①延宝5年(1677) 柿本吉兵衛による開田の取り入れ
②嘉永5年(1852) 福井源蔵による取り入れ口 現調節口
③明治35年(1902) 北之城下
④昭和21年(1946) 北之城北崖(河野3750番地下方)
⑤昭和22年(1947) 北之城北崖(河野3750番地下方)
⑥昭和24年(1949) 北之城北崖(河野3750番地下方)
⑦昭和30年(1955) 台城橋上(猿鼻)
⑧昭和44年(1969) 生田地積間沢川河口
(以上は①の取水口があったと思われる近くにある九頭竜権現碑脇の説明板より)


以上のような変遷であるが、『豊丘村誌』によると、万年橋下に明和年間に取水口を設けたとも記されているから、これ以外にも取水口があったようだ。①から⑥までが約400メートル。ここまで延伸するのに、272年。ところが⑥から⑧までは900メートル近くあるというのに所要20年。急激に河床低下が進んだとも捉えられる。河床低下によって旧河野村のみを潤していた間夫井は、名を竜東井と変えて現在は喬木村伊久間までの天竜河原を潤している。

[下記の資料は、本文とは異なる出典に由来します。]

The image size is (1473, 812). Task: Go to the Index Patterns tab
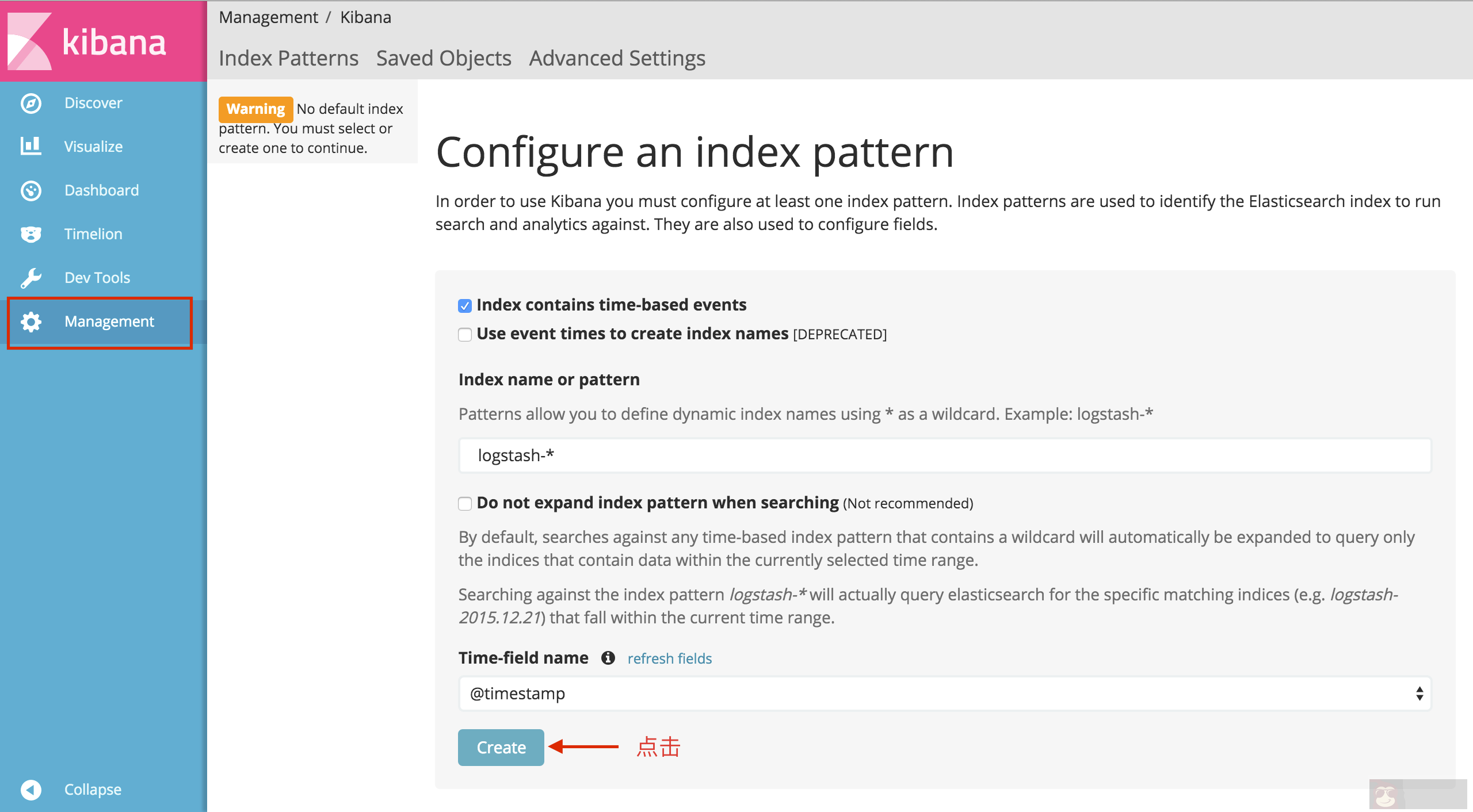point(288,59)
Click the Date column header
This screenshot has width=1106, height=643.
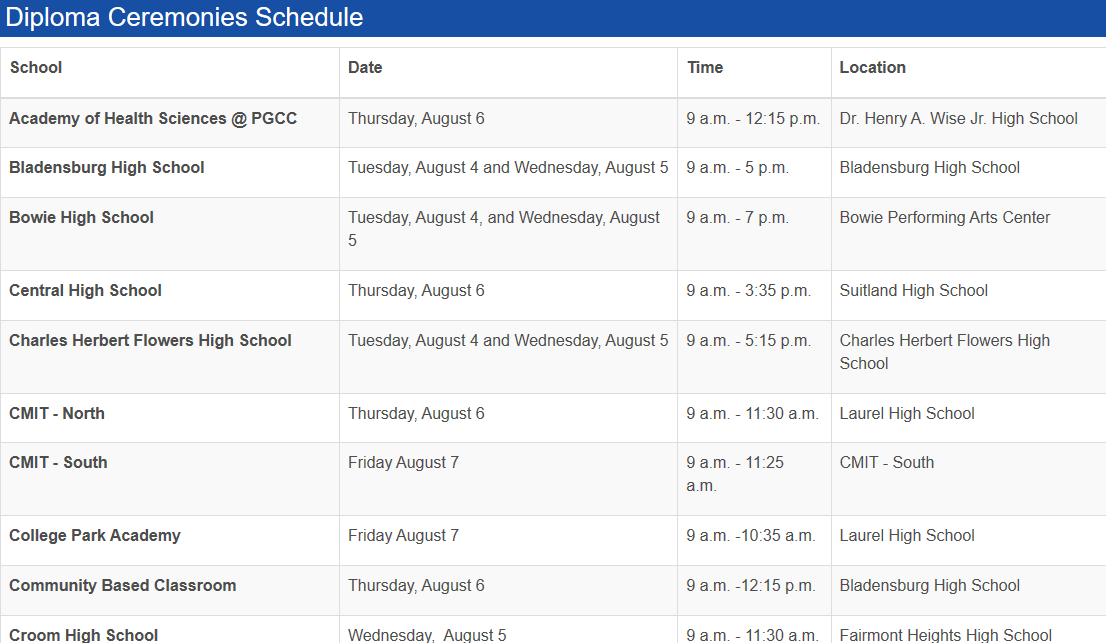tap(365, 68)
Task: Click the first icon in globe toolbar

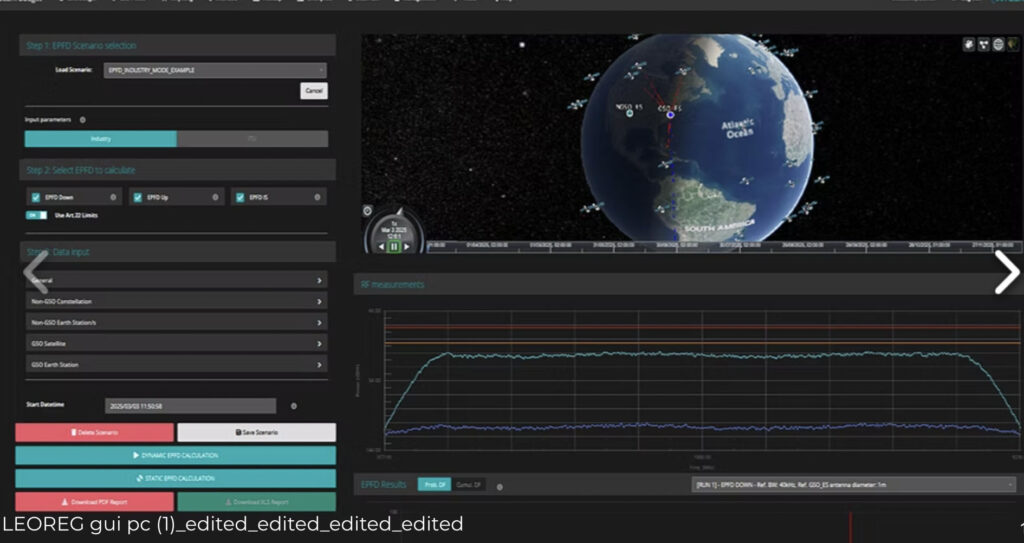Action: [x=969, y=45]
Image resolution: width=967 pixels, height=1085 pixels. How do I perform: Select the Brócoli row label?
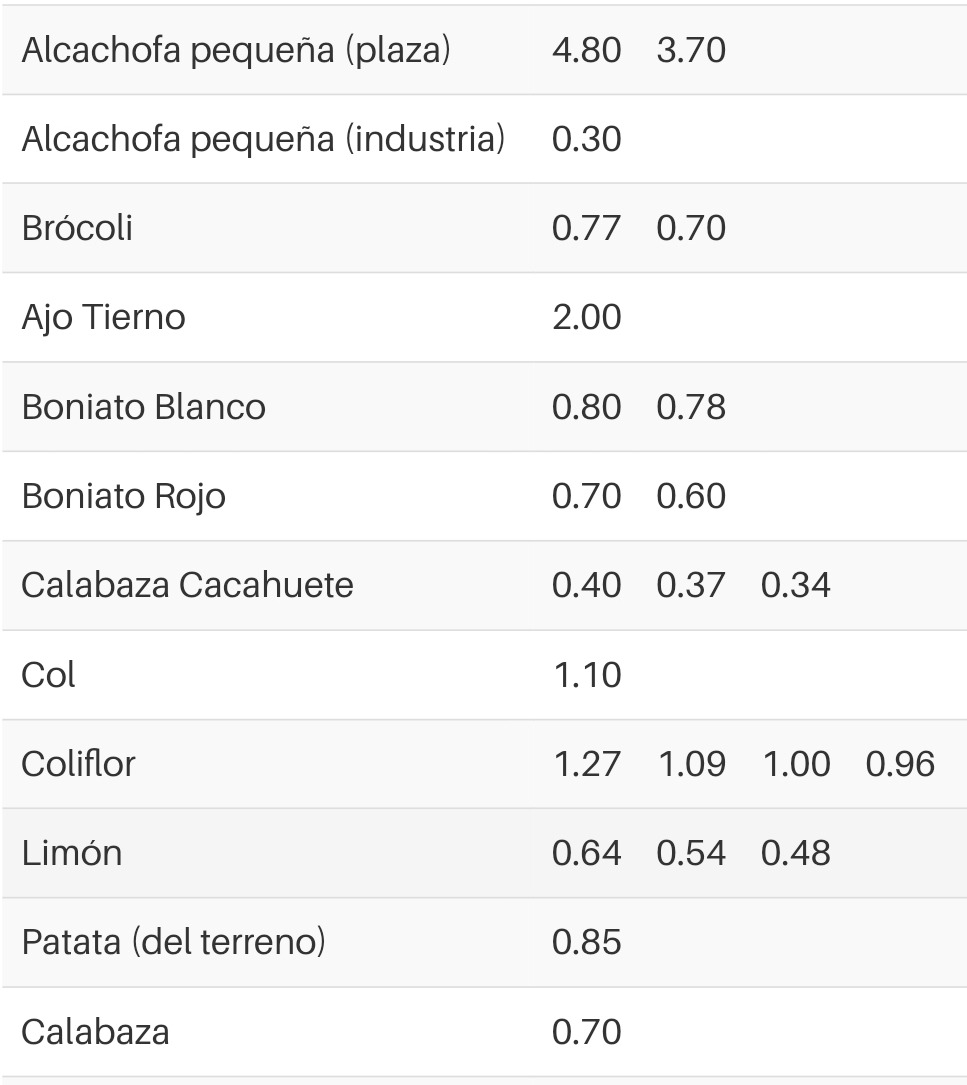tap(77, 228)
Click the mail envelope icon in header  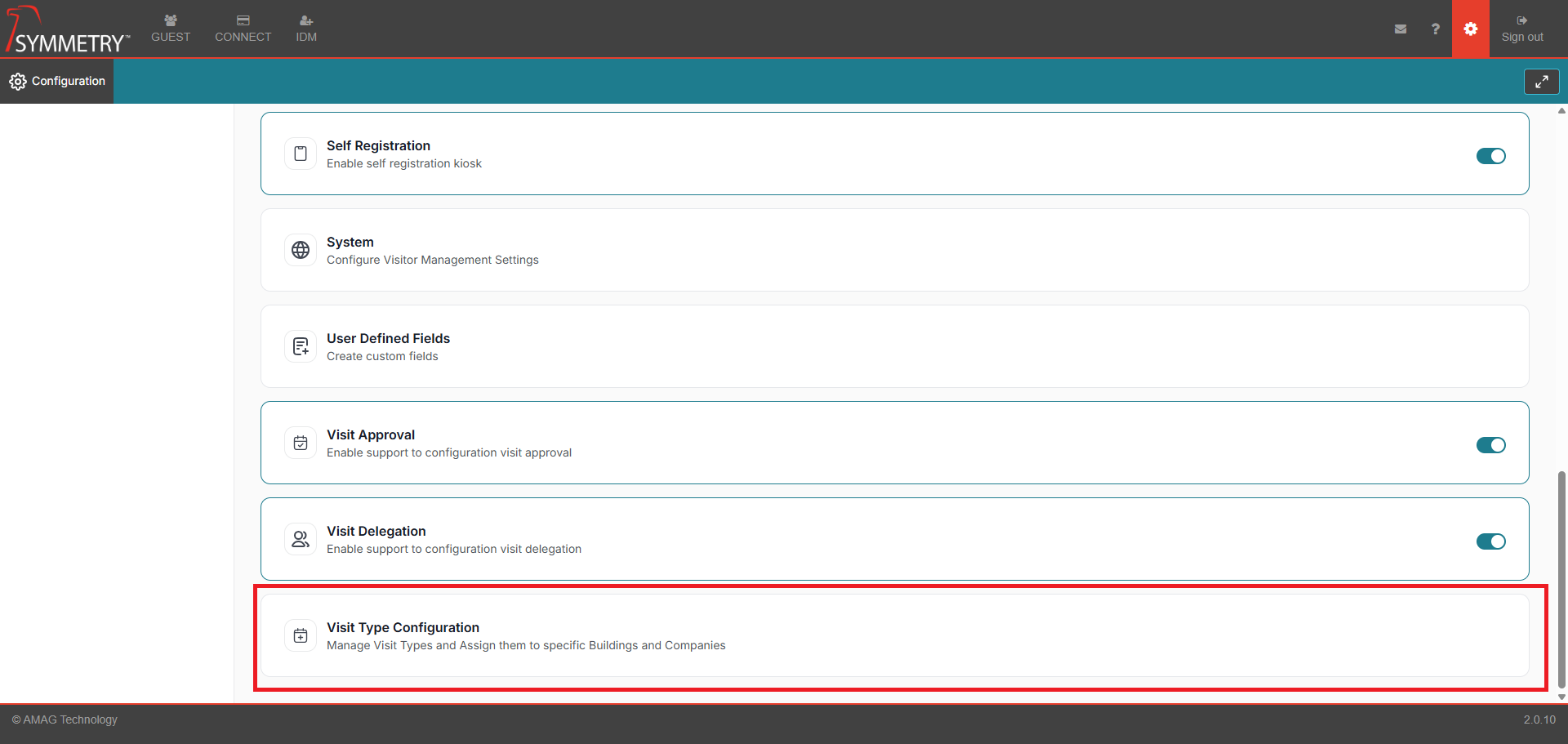coord(1401,29)
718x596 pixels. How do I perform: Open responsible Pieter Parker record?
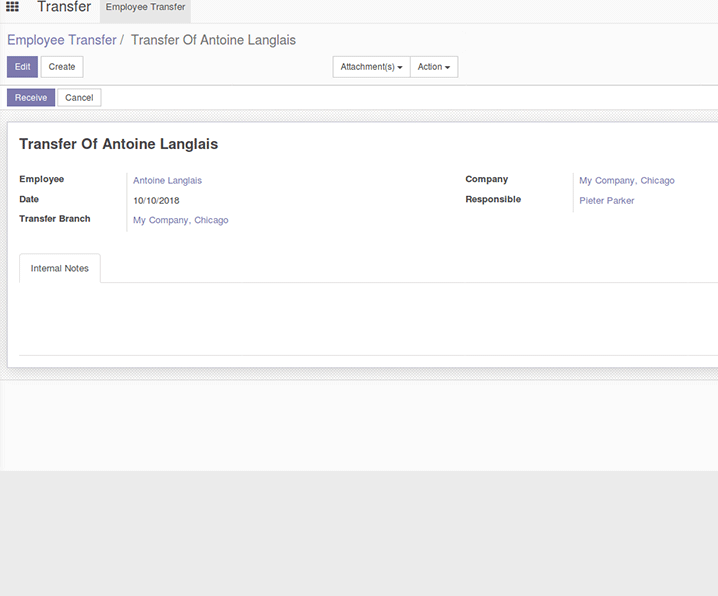click(606, 201)
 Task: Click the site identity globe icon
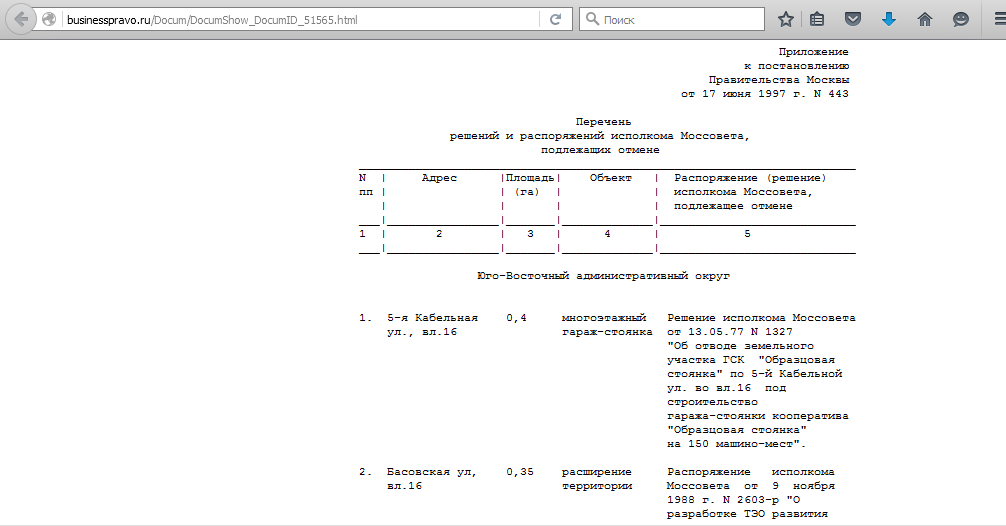point(49,19)
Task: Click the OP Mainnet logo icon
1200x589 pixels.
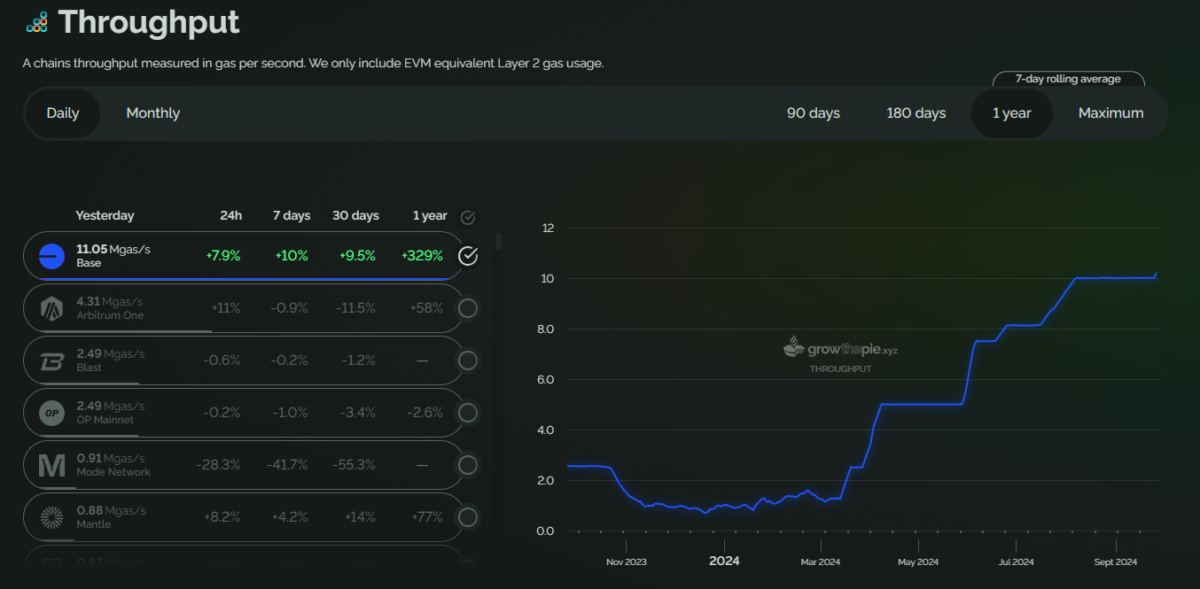Action: (52, 413)
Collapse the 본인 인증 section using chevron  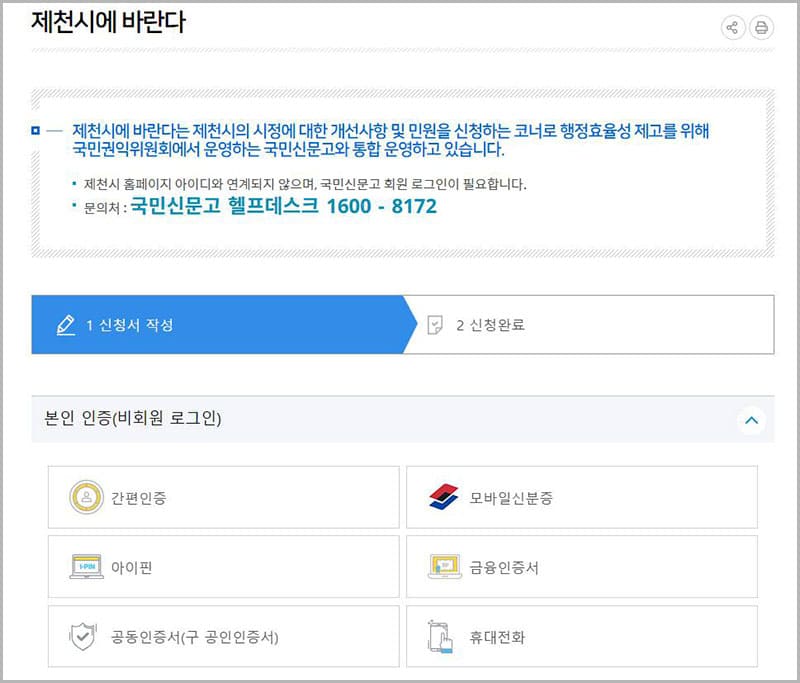click(752, 421)
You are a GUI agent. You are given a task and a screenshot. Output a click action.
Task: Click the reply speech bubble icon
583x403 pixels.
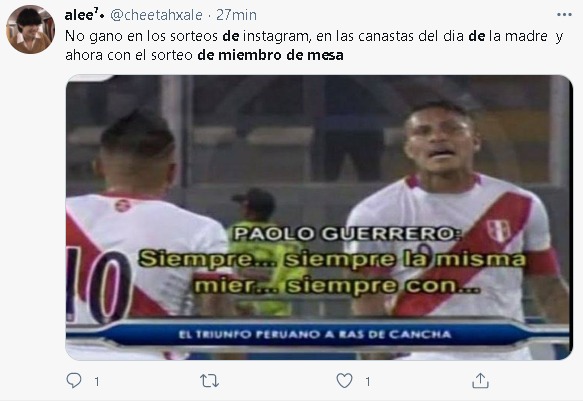point(74,381)
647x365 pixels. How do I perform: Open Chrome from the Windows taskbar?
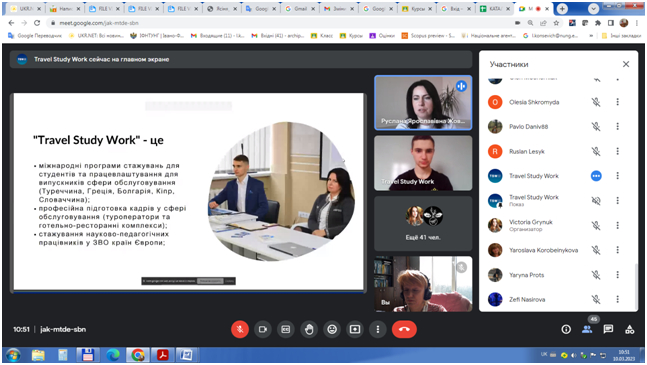coord(138,355)
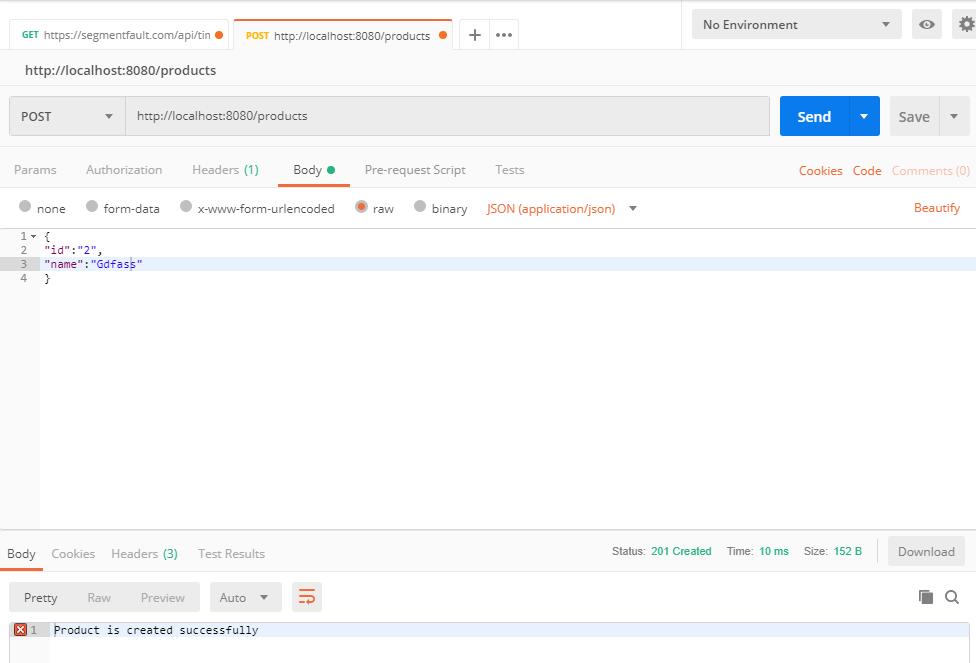This screenshot has height=663, width=976.
Task: Expand the No Environment selector
Action: coord(795,24)
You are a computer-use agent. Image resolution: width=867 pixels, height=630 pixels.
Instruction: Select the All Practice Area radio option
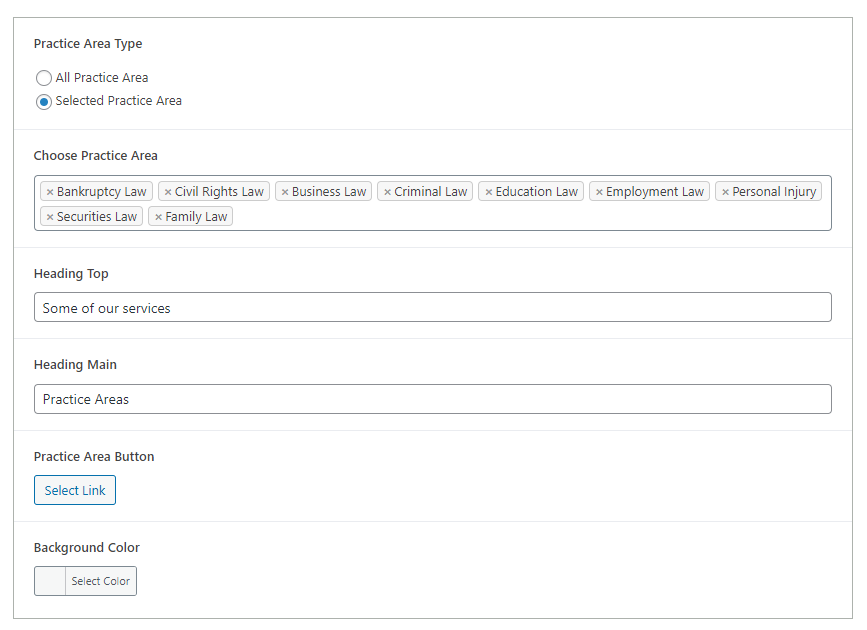coord(44,78)
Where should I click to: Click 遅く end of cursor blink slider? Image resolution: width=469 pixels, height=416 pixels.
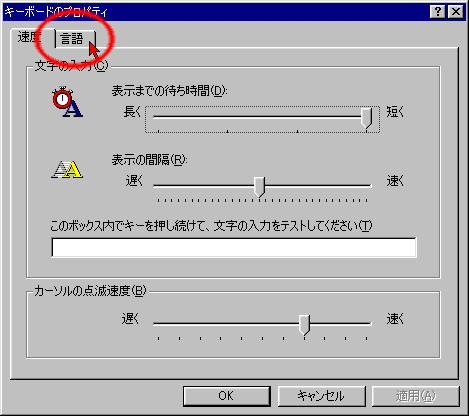coord(130,319)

昭和13年7月の豪雨災害によってかつて天竜川からそれぞれ取水していた取り入れ口がすべて被災した。加えてこの時に河床低下が著しかったようで、県から示されたのは次の3案だったという。
1案 河野地積万年橋付近を取入れ口として喬木村伊久間を放流点とする。
2案 河野地積間夫井を利用延長する。
3案 河野地積八王子沖を取入れ口とする。
関係者で調整されたが結局河野村は従来通り間夫井を利用し、それより下流域は河野村八王子沖に取水口を設ける(これを竜東一貫水路と称した)こととし復旧はなされた。ところが昭和28年に再び両取水口が被災をした。その復旧工法として提案されたのが、⑦へ取水口を延伸し、間夫井と竜東一貫水路を統合するというもの。これが現在「竜東一貫水路」と呼ばれている水路の始まりとなったわけである。①と⑦は隧道で開けられたが、その上⑦から⑧間はヒューム管で施工された。これは昭和44年に竣工している。以後現在まで延伸されることなく至っている。

 とりわけこの延伸された部分は暗渠と隧道で構成されている。現在②と⑥には調整門や排泥用の門が設けられていてそこから隧道内に入ることはできるが、一般にはほとんど目に触れられることはない。目に触れられないということは認識が低下するのは言うまでもない。世の中には見えずに一般には認識されていない農業用水路はたくさん存在する。故にその存在価値が低く認識されるのは致し方ないのだが、それを消し去ることは簡単にはできないし、もちろん消し去って良いものではない。これらを維持していくことの大きさをいかに知らしめるか、問われるべく課題だが、まるで低温やけどを負ったような農村にはそれを解消する意欲も消えかけている。